BizTalk Performance Testing Tips

In a lot of BizTalk Server environments, performance is critical. It is not uncommon to hear for a client that they need to be able to process a specific level of transactions in a certain time window. Unfortunately, it is usually followed by the question: "So, how much hardware do I need?"

There isn't anyway to answer that question because there are too many unknowns. How big are the messages? How complex are the pipelines and maps? What about the orchestrations, if any? What other systems or adapters will be involved?

There are several strategies for finding out how much hardware you need. The first is a 'grow as you can' model. You deploy your system on a good foundation. A good SQL Server and a good single or pair of BizTalk servers. Once in production, slowly increase the traffic or consumers of the business process. As limits are reached, add more servers to the BizTalk group. This is a very organic model, and allows you to add only what you need.

This model won't work in some enterprises where budgeting and accounting are more important than the properness of the solution. In these cases, they want a number up front (even before you could fairly SWAG it) and you have to stick with it. To that end, a lot of IT groups over estimate the cost of the project, almost in a negligent manner, and create this giant plan. This will either lead to the company spending more than it should (it's always a bad thing to have to go back for a second dip in the money well in these types of organizations), or the project gets canceled for costing too much money.

There is another way, and it is sort of a blend. You can prototype some of the processes on some trial hardware, and then extrapolate from there to determine the cost of the project. You will still get estimated figures, but they will be based on results, and not on beer and dreams.

Microsoft has finally made a document called Managing a Successful Performance Lab public, that helps you learn how to manage a performance lab test.

I don't want to cover what is clearly laid out in the paper, but I do want to add some of my own thoughts and some high level guidance.

First, make sure that you select a business process that is representative of the work the system will be handling. Build that process out as you would for production. But don't go so far that you end up actually writing the system. It is OK to cut corners. This is a prototype. Just make sure that you involve the adapters and third party systems you will use in production.

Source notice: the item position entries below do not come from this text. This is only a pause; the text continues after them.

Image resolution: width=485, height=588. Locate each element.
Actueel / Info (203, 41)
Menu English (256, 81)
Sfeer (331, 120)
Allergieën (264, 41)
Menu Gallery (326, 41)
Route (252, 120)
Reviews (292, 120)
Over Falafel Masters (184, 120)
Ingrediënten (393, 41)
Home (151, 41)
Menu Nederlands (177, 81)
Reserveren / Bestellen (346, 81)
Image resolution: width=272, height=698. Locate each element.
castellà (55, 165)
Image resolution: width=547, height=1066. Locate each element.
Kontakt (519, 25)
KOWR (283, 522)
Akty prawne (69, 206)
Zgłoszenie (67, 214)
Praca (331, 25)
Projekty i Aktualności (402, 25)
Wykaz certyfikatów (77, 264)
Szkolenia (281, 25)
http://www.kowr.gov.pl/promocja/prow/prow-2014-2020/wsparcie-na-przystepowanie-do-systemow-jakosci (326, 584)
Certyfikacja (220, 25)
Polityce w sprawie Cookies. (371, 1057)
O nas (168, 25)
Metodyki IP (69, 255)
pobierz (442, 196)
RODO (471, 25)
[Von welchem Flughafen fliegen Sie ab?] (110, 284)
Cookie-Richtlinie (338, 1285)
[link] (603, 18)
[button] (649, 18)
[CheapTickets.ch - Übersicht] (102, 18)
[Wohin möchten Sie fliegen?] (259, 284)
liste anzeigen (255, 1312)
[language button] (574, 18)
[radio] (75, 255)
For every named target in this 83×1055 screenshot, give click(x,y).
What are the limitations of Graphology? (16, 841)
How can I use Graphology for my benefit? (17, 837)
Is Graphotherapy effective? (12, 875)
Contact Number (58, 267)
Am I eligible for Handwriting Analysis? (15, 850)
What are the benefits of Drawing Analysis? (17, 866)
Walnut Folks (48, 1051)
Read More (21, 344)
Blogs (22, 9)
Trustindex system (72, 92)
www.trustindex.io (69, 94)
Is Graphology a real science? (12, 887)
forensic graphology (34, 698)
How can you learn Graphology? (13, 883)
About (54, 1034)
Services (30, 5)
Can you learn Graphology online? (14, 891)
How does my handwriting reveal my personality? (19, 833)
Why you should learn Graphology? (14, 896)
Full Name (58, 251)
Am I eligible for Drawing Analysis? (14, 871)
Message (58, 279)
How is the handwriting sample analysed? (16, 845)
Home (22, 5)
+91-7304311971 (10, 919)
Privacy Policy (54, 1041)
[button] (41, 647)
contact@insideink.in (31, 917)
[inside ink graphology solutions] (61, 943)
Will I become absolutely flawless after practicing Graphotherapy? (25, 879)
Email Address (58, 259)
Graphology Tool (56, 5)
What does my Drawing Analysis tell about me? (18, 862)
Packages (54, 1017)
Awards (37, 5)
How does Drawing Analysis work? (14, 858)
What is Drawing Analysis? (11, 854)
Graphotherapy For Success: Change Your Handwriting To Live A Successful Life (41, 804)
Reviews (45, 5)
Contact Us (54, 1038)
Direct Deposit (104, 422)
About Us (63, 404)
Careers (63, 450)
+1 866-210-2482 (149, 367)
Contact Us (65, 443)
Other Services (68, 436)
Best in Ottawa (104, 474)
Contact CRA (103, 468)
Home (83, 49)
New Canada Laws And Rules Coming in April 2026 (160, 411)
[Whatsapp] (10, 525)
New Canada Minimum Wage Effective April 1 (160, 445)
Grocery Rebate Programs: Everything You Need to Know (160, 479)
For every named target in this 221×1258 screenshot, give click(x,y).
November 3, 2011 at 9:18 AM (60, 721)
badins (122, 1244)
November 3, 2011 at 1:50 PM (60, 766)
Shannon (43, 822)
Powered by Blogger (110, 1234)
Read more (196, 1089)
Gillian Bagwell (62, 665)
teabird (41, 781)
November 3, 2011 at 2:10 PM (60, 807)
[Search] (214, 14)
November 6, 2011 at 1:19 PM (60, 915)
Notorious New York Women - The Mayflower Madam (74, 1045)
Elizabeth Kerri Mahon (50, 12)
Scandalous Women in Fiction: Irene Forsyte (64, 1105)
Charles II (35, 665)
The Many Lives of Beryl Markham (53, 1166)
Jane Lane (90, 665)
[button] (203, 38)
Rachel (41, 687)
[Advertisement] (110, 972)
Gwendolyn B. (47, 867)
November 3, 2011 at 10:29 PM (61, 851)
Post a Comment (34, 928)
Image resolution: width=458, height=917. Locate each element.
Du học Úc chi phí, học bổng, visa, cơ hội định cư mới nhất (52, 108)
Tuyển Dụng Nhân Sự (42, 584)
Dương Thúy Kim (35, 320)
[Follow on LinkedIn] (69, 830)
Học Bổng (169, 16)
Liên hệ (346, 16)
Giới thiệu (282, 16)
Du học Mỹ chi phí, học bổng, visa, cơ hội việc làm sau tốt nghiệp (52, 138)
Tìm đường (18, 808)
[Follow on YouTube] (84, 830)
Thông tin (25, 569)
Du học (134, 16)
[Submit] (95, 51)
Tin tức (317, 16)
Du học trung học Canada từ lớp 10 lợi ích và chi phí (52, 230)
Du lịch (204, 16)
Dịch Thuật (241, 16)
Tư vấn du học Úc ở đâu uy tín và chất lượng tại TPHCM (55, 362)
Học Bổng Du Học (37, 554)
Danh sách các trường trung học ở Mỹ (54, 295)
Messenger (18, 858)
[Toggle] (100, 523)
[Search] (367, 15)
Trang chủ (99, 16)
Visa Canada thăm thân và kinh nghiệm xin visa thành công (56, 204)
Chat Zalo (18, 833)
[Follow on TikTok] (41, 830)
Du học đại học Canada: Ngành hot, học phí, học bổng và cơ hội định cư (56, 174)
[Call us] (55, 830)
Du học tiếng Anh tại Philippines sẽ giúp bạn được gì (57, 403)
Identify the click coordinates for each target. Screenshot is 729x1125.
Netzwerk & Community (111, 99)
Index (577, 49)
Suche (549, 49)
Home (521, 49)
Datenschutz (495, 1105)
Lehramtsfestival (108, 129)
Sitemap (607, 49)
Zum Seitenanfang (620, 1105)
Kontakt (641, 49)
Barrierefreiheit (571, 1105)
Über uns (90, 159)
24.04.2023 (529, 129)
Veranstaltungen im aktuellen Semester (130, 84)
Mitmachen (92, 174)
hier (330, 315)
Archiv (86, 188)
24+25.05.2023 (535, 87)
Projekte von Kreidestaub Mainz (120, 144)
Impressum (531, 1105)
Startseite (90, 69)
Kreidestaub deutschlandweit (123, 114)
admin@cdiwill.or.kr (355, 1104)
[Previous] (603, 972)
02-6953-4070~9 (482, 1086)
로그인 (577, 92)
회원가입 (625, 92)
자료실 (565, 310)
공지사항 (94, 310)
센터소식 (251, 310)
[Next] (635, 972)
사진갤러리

Which adapters you use can really affect the systems performance.

Make sure you not only find a good process to test, but make sure you set realistic expectations about the traffic it will need to support. For example, a system might sit idle through most of the day, and then have to process large batch files at night as submissions are sent in from partners. Or, the system might receive small requests throughout the day (web service calls for example), and the occasional floodgate batch (5-10 month). So, sit down and think about the traffic shaping for the system.

Then, setup your test environment. You should have at least two servers, one for the SQL Server, and one for BTS. If you plan on have dedicate hosts (send, receive, exec), then extra boxes would help you model what you think your final production physical environment might be like.

Run the BPA! Download and run the BizTalk Best Practice Analyzer. Fix the first thing on the list, and then run it again. Repeat as necessary. This is a fabulous tool, and helps a great deal. Any issue found by it has a link to specific instructions to fix the issue. It will find practices that you can't or won't want to do (false positives). But it will catch a lot of configuration and environmental issues for you, including the MS-DTC trap, which is probably the most common issue asked about on support groups.

Develop a test plan! Boy, I sound like a PM saying that. Plan out what tests you will run, and what they will entail. Develop a way to track results. The key to running good tests is to only ever CHANGE ONE THING AT A TIME. If you change more than one thing, you won't be able to verify what impact each change truly had. Again, only change ONE THING AT A TIME. It will be tempting to cut corners, but if you are going to do that, you might as well not do the performance tests at all, forge the numbers, spend the budget at Best Buy, and call it a day.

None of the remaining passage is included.